Unconventional conductance plateau transitions in quantum Hall wires with spatially correlated disorder
Tohru Kawarabayashi, Yoshiyuki Ono, Tomi Ohtsuki, Stefan Kettemann,, Alexander Struck, and Bernhard Kramer

TL;DR
This study numerically investigates how spatially correlated disorder affects quantum Hall wires, revealing that such correlations reduce edge state localization length and cause significant shifts in conductance plateau transitions, contrary to naive expectations.
Contribution
It demonstrates that spatial correlations in disorder decrease localization length and cause plateau shifts, providing new insights into quantum Hall transport phenomena.
Findings
Potential correlation reduces edge state localization length.
Conductance plateaus shift to higher energies with correlated disorder.

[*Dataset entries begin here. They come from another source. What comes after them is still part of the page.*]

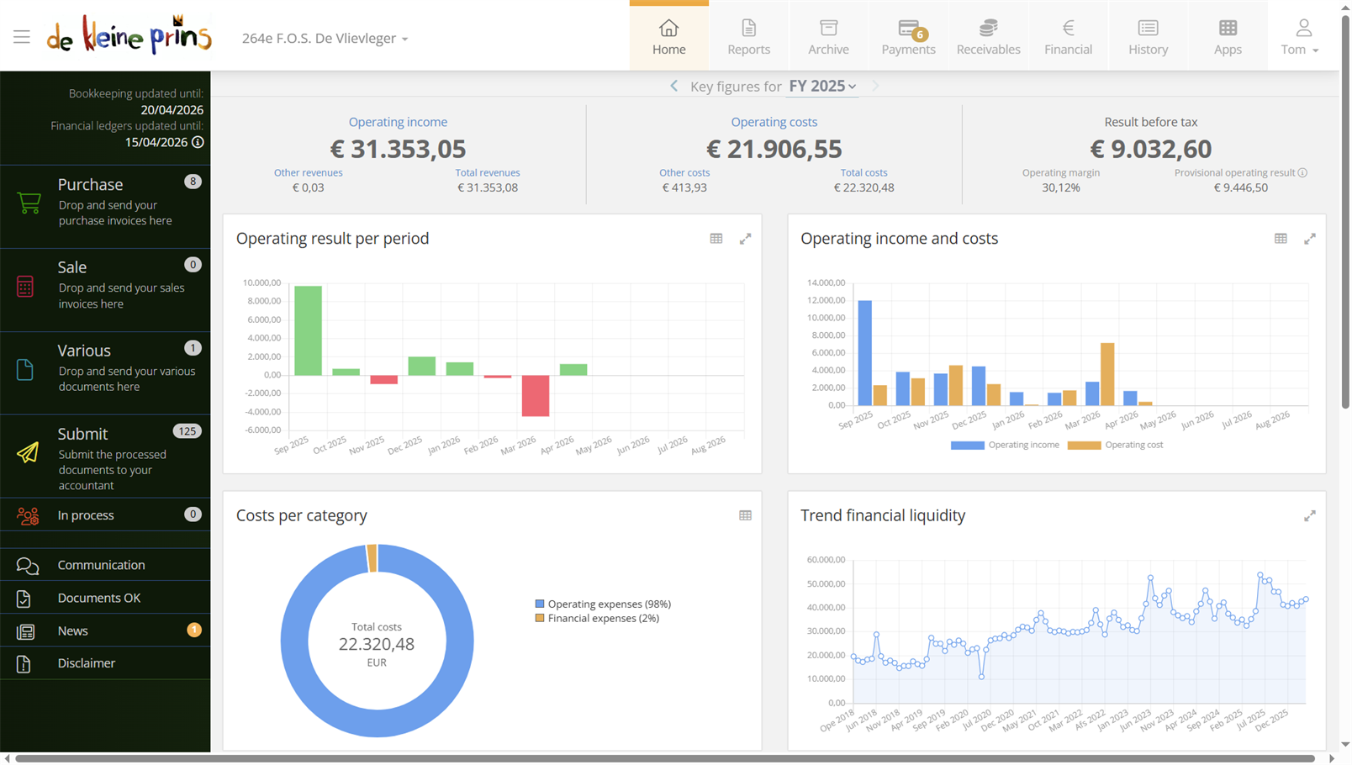
Task: Toggle Operating cost legend series
Action: (1115, 445)
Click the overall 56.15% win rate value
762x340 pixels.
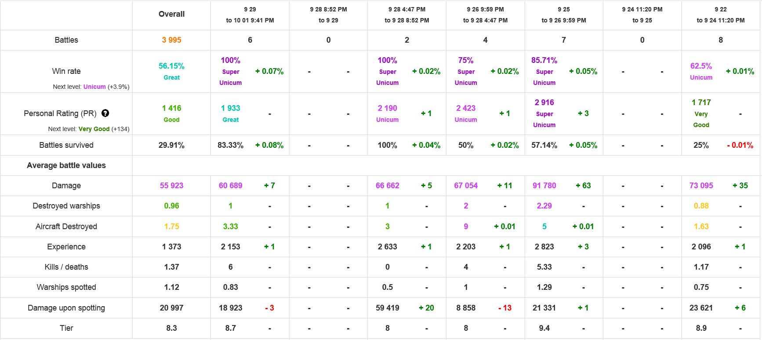point(171,66)
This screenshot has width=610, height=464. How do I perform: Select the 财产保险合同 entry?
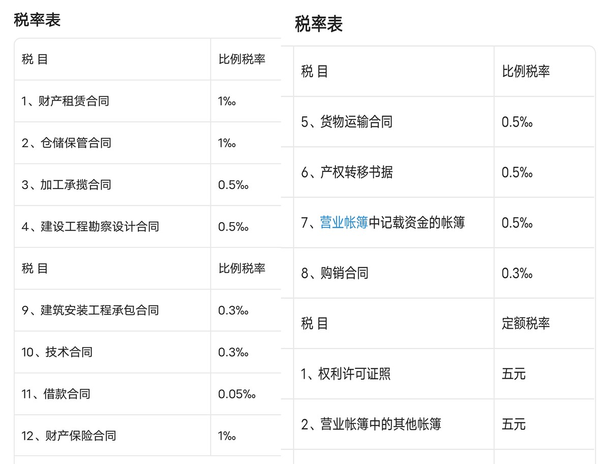[x=69, y=436]
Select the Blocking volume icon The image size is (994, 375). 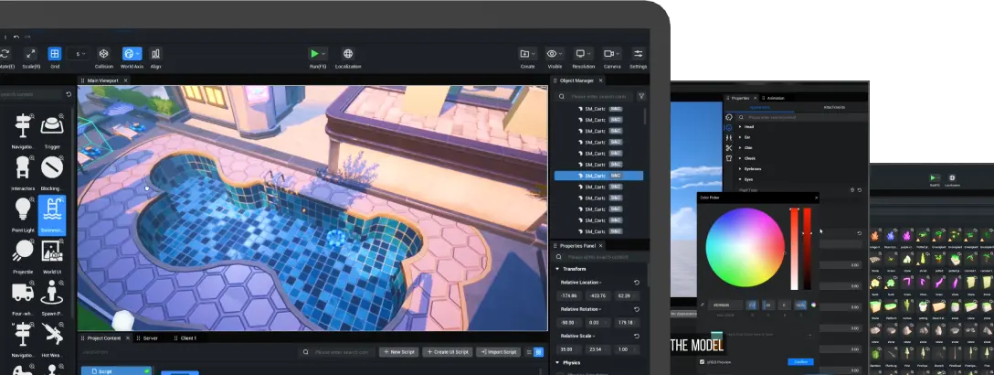[52, 167]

Shift magnitude is proportional to disorder strength and independent of magnetic field.
Abstract
Quantum transport properties in quantum Hall wires in the presence of spatially correlated random potential are investigated numerically. It is found that the potential correlation reduces the localization length associated with the edge state, in contrast to the naive expectation that the potential correlation increases it. The effect appears as the sizable shift of quantized conductance plateaus in long wires, where the plateau transitions occur at energies much higher than the Landau band centers. The scale of the shift is of the order of the strength of the random potential and is insensitive to the strength of magnetic fields. Experimental implications are also discussed.